**YOUR OBJECTIVE**
Output every line of the material exactly.

**EXCERPTED DATA**
· · · ·

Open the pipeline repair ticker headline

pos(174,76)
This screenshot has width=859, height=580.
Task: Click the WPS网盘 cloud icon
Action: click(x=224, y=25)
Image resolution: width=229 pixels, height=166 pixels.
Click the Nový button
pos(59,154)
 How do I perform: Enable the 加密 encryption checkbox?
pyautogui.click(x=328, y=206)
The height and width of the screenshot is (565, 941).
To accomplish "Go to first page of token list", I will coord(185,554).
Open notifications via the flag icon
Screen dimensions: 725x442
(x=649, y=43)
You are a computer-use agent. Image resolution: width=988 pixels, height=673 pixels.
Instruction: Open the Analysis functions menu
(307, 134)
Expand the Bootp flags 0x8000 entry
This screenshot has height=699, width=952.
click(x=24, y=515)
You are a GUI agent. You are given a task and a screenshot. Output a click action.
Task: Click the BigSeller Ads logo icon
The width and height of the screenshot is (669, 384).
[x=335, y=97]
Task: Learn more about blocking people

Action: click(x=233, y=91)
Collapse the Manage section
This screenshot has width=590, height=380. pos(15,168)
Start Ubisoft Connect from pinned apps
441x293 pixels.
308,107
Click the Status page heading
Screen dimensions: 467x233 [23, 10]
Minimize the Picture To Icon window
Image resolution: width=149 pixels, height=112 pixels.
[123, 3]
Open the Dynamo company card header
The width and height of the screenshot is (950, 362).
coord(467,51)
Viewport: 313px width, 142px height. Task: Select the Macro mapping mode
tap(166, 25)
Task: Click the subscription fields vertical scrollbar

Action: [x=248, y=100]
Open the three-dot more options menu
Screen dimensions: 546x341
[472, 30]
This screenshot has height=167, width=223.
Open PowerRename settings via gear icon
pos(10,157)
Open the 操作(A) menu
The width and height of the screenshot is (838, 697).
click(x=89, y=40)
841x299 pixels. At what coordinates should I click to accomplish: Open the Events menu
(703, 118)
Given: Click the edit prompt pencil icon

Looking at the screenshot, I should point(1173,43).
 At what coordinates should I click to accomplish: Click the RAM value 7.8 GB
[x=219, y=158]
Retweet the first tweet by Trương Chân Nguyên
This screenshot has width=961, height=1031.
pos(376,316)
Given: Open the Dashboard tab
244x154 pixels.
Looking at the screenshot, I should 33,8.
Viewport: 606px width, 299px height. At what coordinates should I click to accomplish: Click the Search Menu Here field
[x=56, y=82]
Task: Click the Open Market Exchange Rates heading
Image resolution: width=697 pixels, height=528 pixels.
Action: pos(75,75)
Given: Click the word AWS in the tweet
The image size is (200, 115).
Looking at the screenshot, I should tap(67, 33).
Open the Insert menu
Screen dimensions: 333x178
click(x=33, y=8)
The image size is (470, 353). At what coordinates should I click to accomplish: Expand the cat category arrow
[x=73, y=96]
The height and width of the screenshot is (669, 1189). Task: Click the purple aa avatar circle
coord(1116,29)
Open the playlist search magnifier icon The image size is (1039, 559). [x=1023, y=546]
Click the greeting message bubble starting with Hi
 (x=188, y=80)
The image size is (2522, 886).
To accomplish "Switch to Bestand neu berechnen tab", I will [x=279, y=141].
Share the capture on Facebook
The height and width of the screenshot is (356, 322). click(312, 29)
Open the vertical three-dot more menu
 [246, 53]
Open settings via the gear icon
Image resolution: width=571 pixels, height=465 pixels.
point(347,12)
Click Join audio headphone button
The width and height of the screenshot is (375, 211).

· · · ·

**REPLY TO THE TASK**
Open the pipeline repair ticker headline

pos(174,76)
This screenshot has width=859, height=580.
Task: Click the WPS网盘 cloud icon
Action: click(x=224, y=25)
Image resolution: width=229 pixels, height=166 pixels.
Click the Nový button
pos(59,154)
 How do I perform: Enable the 加密 encryption checkbox?
pyautogui.click(x=328, y=206)
The height and width of the screenshot is (565, 941).
To accomplish "Go to first page of token list", I will coord(185,554).
Open notifications via the flag icon
Screen dimensions: 725x442
(x=649, y=43)
You are a computer-use agent. Image resolution: width=988 pixels, height=673 pixels.
Instruction: Open the Analysis functions menu
(307, 134)
Expand the Bootp flags 0x8000 entry
This screenshot has height=699, width=952.
click(x=24, y=515)
You are a GUI agent. You are given a task and a screenshot. Output a click action.
Task: Click the BigSeller Ads logo icon
The width and height of the screenshot is (669, 384).
[x=335, y=97]
Task: Learn more about blocking people

Action: click(x=233, y=91)
Collapse the Manage section
This screenshot has width=590, height=380. pos(15,168)
Start Ubisoft Connect from pinned apps
441x293 pixels.
308,107
Click the Status page heading
Screen dimensions: 467x233 [23, 10]
Minimize the Picture To Icon window
Image resolution: width=149 pixels, height=112 pixels.
[123, 3]
Open the Dynamo company card header
The width and height of the screenshot is (950, 362).
coord(467,51)
Viewport: 313px width, 142px height. Task: Select the Macro mapping mode
tap(166, 25)
Task: Click the subscription fields vertical scrollbar

Action: [x=248, y=100]
Open the three-dot more options menu
Screen dimensions: 546x341
[472, 30]
This screenshot has height=167, width=223.
Open PowerRename settings via gear icon
pos(10,157)
Open the 操作(A) menu
The width and height of the screenshot is (838, 697).
click(x=89, y=40)
841x299 pixels. At what coordinates should I click to accomplish: Open the Events menu
(703, 118)
Given: Click the edit prompt pencil icon

Looking at the screenshot, I should point(1173,43).
 At what coordinates should I click to accomplish: Click the RAM value 7.8 GB
[x=219, y=158]
Retweet the first tweet by Trương Chân Nguyên
This screenshot has width=961, height=1031.
pos(376,316)
Given: Open the Dashboard tab
244x154 pixels.
Looking at the screenshot, I should 33,8.
Viewport: 606px width, 299px height. At what coordinates should I click to accomplish: Click the Search Menu Here field
[x=56, y=82]
Task: Click the Open Market Exchange Rates heading
Image resolution: width=697 pixels, height=528 pixels.
Action: pos(75,75)
Given: Click the word AWS in the tweet
The image size is (200, 115).
Looking at the screenshot, I should tap(67, 33).
Open the Insert menu
Screen dimensions: 333x178
click(x=33, y=8)
The image size is (470, 353). At what coordinates should I click to accomplish: Expand the cat category arrow
[x=73, y=96]
The height and width of the screenshot is (669, 1189). Task: Click the purple aa avatar circle
coord(1116,29)
Open the playlist search magnifier icon The image size is (1039, 559). [x=1023, y=546]
Click the greeting message bubble starting with Hi
 (x=188, y=80)
The image size is (2522, 886).
To accomplish "Switch to Bestand neu berechnen tab", I will [x=279, y=141].
Share the capture on Facebook
The height and width of the screenshot is (356, 322). click(312, 29)
Open the vertical three-dot more menu
 [246, 53]
Open settings via the gear icon
Image resolution: width=571 pixels, height=465 pixels.
point(347,12)
Click Join audio headphone button
The width and height of the screenshot is (375, 211).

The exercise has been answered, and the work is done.